Words & analysis by Andrew Thompson
The rise of right-wing hate in the United States has left no shortage of bloody outbursts. This month, Rolling Stone published the story of four young men drawn to neo-nazi terrorism through internet forums, progressing from anti-semitic memes on 4chan/pol to violence in South Florida—they joined the right-wing terrorist group Atomwaffen Division, which advocates the replacement of the state with a “Fourth Reich”, by means nuclear or otherwise. By 2017, the quartet disintegrated after one member murdered two others.
But the ascent of extremism has also left a surfeit of data. In partnership with Rolling Stone, Ceros Originals sifted through 20-gigabytes of 4chan archives maintained by the site 4plebs, a voluntary operation of 4chan community members interested in preserving the site’s disappearing posts. Searching the archive for key terms shows upward trends of the right-wing extremism that radicalized the story’s subjects.

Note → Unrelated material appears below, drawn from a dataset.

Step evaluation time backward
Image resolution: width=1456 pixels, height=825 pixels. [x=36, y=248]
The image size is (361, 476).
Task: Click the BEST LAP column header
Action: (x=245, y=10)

Those trends include not just the growing discussion around Atomwaffen, but also the stream of outlinks to the website of Iron March—a now-defunct neo-nazi organization—and of terms like “Read Siege”, something of a white supremacist slogan referring to a text called “Siege” that prophecies a looming Charles Manson-like race war. Racial slurs in general have steadily ticked upward.
The results, while hardly comprehensive, chart a broader shift on the fringe of political dialogue, one for which the Atomwaffen is only a single, extreme example.
We partnered with Rolling Stone to chart the growth of fascism and racism on one of the internet's most notorious forums.